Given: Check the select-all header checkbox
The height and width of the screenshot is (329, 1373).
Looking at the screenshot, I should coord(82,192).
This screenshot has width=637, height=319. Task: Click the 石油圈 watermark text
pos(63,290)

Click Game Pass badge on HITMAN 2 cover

==

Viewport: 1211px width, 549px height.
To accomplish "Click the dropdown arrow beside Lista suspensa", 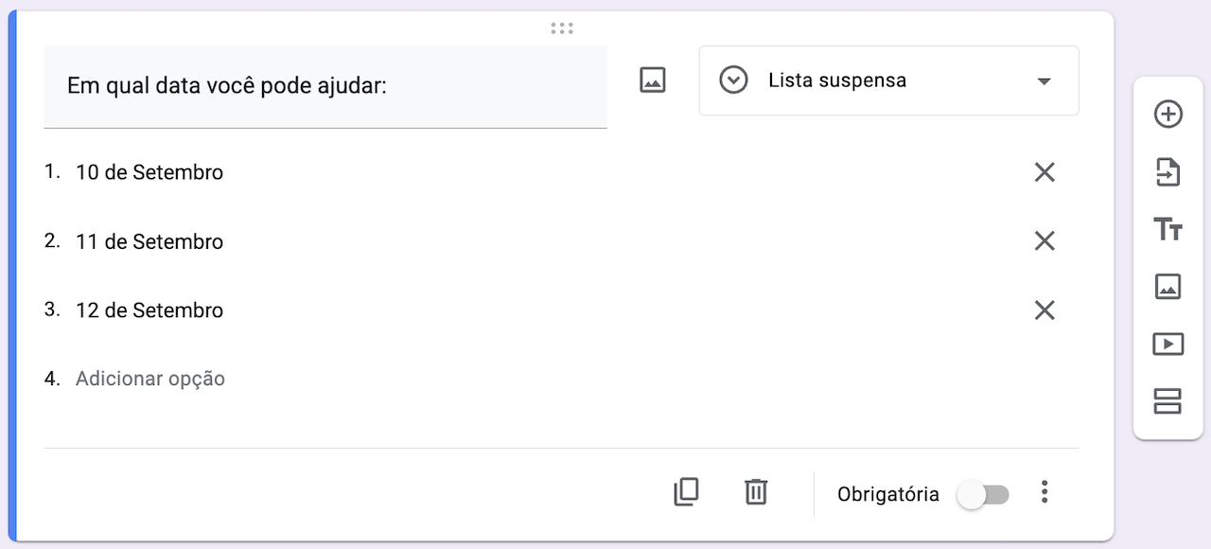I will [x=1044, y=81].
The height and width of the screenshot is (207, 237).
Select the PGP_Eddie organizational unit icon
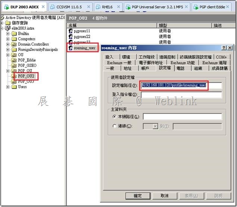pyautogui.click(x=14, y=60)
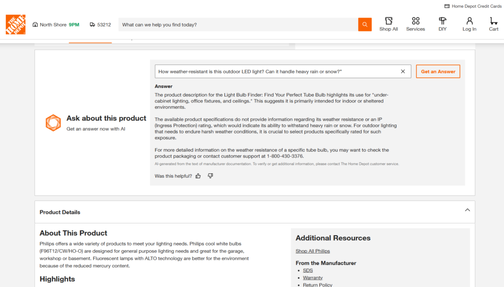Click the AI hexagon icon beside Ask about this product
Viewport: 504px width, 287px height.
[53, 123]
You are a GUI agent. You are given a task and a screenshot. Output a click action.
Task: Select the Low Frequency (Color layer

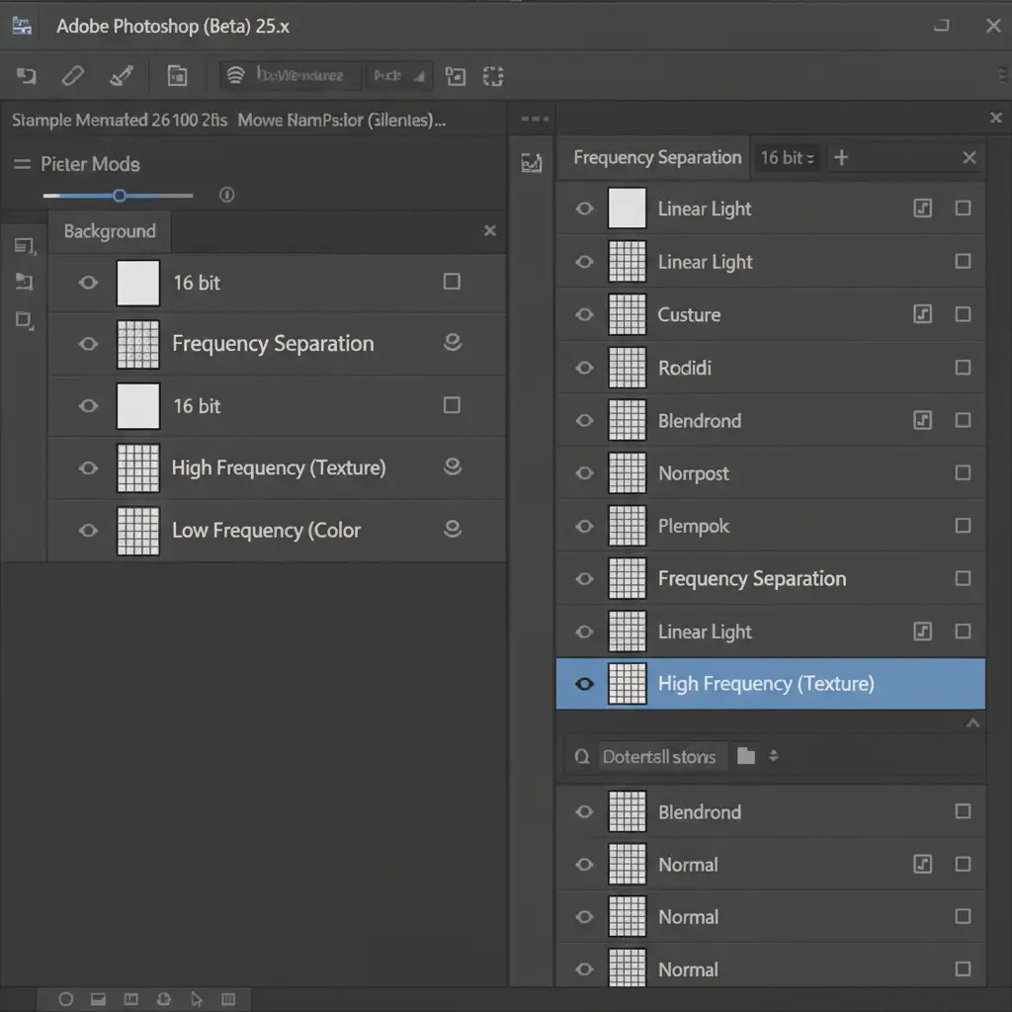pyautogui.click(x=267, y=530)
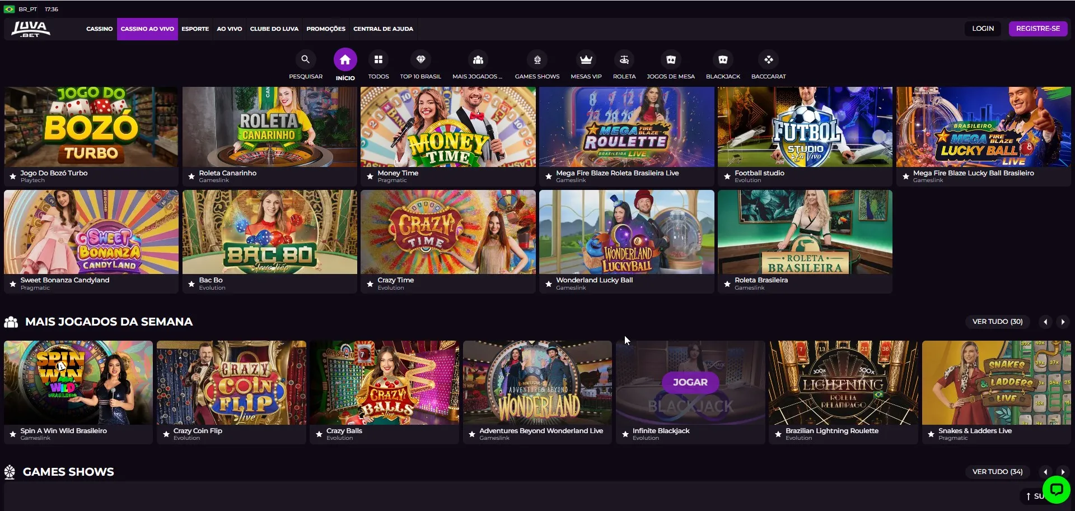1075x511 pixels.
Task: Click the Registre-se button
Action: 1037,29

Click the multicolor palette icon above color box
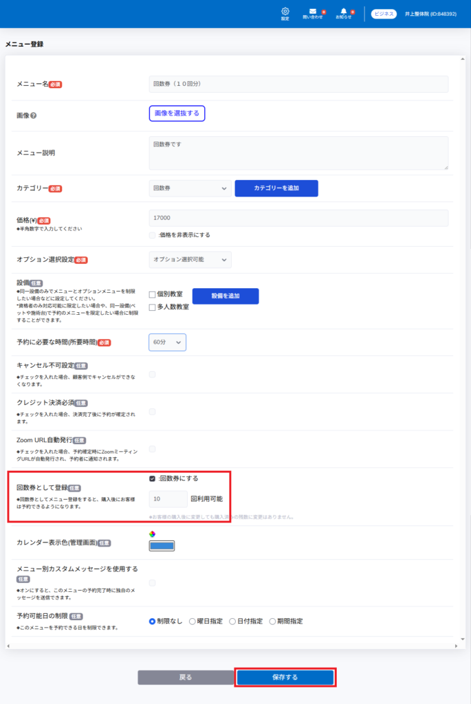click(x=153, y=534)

▸ **WRITTEN INSTRUCTION**
Quote verbatim the lines between the one holding "The height and width of the screenshot is (207, 237)." and the one holding "click(x=153, y=534)", inclusive, omitting the pictures from your answer.

▸ **CORRECT OUTPUT**
The height and width of the screenshot is (207, 237).
Select the PGP_Eddie organizational unit icon
pyautogui.click(x=14, y=60)
Click the AI hexagon icon beside Ask about this product
Viewport: 504px width, 287px height.
[53, 123]
You are a GUI agent. You are given a task and a screenshot. Output a click action.
Task: Select the Low Frequency (Color layer

pyautogui.click(x=267, y=530)
1075x511 pixels.
Task: Click the Registre-se button
Action: 1037,29

Click the multicolor palette icon above color box
click(x=153, y=534)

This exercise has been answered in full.